-------- Given information --------
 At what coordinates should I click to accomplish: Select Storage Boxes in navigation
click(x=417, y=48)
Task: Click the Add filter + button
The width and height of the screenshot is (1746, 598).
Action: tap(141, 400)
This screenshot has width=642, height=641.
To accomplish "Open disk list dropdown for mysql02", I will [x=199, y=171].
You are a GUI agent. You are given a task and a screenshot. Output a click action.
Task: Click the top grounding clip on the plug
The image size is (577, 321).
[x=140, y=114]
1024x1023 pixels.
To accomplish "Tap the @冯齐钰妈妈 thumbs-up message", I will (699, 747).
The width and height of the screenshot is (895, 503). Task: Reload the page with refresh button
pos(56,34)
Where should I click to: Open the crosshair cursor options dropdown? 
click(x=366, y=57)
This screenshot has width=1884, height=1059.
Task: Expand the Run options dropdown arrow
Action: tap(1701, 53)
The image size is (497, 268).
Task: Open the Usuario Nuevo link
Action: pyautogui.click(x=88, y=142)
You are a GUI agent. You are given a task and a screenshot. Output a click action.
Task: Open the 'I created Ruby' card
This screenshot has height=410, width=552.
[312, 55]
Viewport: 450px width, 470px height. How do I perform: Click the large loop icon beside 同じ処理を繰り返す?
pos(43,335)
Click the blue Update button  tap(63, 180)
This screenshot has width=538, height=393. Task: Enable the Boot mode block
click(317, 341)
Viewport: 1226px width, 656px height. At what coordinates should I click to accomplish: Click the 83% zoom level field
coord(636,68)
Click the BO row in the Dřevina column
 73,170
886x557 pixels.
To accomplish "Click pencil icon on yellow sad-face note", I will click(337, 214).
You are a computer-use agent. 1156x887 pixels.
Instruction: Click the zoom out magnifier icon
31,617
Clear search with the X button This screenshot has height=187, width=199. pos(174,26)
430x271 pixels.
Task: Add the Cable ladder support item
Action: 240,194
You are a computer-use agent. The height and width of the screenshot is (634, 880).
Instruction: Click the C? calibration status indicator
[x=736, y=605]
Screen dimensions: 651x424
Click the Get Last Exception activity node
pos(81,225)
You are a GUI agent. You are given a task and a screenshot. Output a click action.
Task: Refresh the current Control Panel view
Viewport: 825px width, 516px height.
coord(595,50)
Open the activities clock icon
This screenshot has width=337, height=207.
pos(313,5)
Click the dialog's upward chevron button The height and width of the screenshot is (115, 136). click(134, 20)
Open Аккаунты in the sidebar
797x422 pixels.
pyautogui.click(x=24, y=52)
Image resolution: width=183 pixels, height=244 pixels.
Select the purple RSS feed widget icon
--------
### [Written instruction]
Copy the records in the part that opens with the line containing "This screenshot has width=642, height=641." and closes with the line containing "[x=140, y=114]", including the requests. Shift every coordinate in the answers by -69.

### [The answer]
This screenshot has width=642, height=641.
To accomplish "Open disk list dropdown for mysql02", I will [x=130, y=102].
You are a GUI agent. You are given a task and a screenshot. Output a click action.
Task: Click the top grounding clip on the plug
The image size is (577, 321).
[x=71, y=45]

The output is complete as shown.